Try to keep up with this stuff: a young man who has the power to (sometimes) see someone's death just by touching them has just lost his mother in a very suspicious asylum fire. This being a horror movie, our grieving hero has of course inherited an old mansion, which allows him to gather a few friends for a road trip and stumble across some unwelcoming hayseed types who quickly inform him that the creepy mansion he allegedly inherited was washed away by a flood several decades earlier...
...but legend does tell that the house still stands somewhere, deep in the forest, somehow intact after being swept away by the raging tides. (Still with me?) Then our gang teams up with a trio of land surveyors who... this is all the first 20-some minutes of Dark House, and let's just sum it up by saying a whole lot of reliable old horror tropes (haunted house, mysterious caretaker, zombie-like henchmen, a doe-eyed pregnant gal deep in the forest, etc.) start to pile up before Salva and co-writer Charles Agron tip their hand and go from "Supernatural meets Twilight Zone mixed with deep woods indie weirdness" to full-bore stalk, slash, scrape, and escape mayhem.
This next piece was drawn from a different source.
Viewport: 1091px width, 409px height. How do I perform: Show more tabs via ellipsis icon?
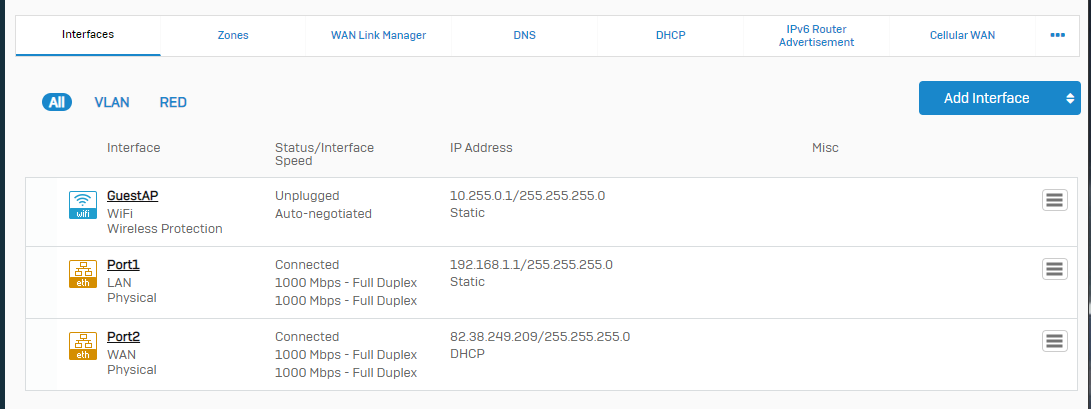pos(1057,35)
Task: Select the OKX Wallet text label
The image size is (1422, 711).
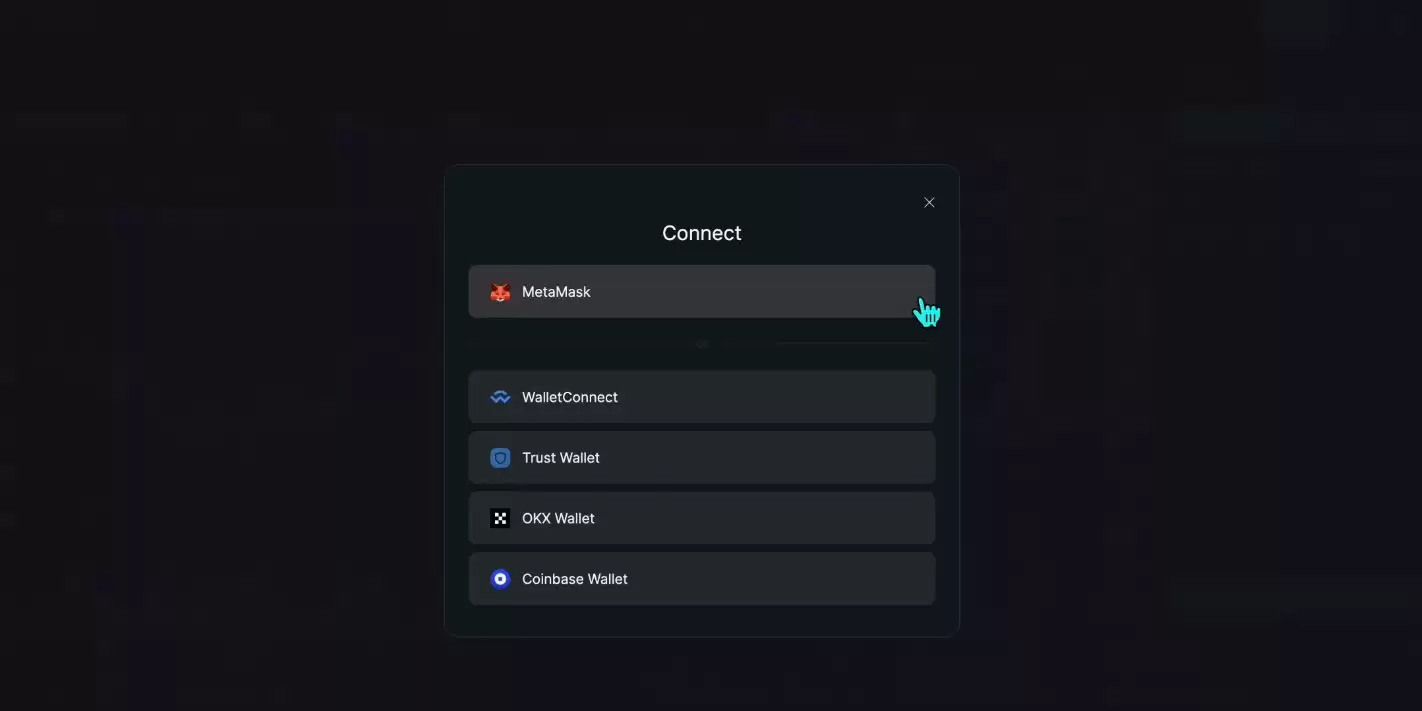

As mentioned earlier, when it sticks to the darker stuff, much of the movie works, but when Dark House meanders into melodrama territory (a few of the sidekicks take way too long to get skewered) things get more than a little goofy. All told, despite the rocky parts, Dark House does manage to get a wide array of horror DNA into one progressively more bizarre story of haunted houses, extra-sensory oddness, and some surprisingly effective occult conceits once Act III gets rolling.
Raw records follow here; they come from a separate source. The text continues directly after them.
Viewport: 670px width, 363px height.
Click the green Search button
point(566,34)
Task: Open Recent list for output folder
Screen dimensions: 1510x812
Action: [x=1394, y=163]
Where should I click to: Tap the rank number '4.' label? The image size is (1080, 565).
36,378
Overlong, ambitious, and backed by a few fun folks like Tobin Bell (Saw) and Zack Ward (Freddy vs. Jason), Dark House doesn't always work as a cohesive whole, but it does have more than a few good moments/ideas, and (thankfully) a handful of dark twists and turns that help to keep things interesting. Plus it's always nice to see an indie horror film that was clearly inspired by three or four good movies, instead of just one.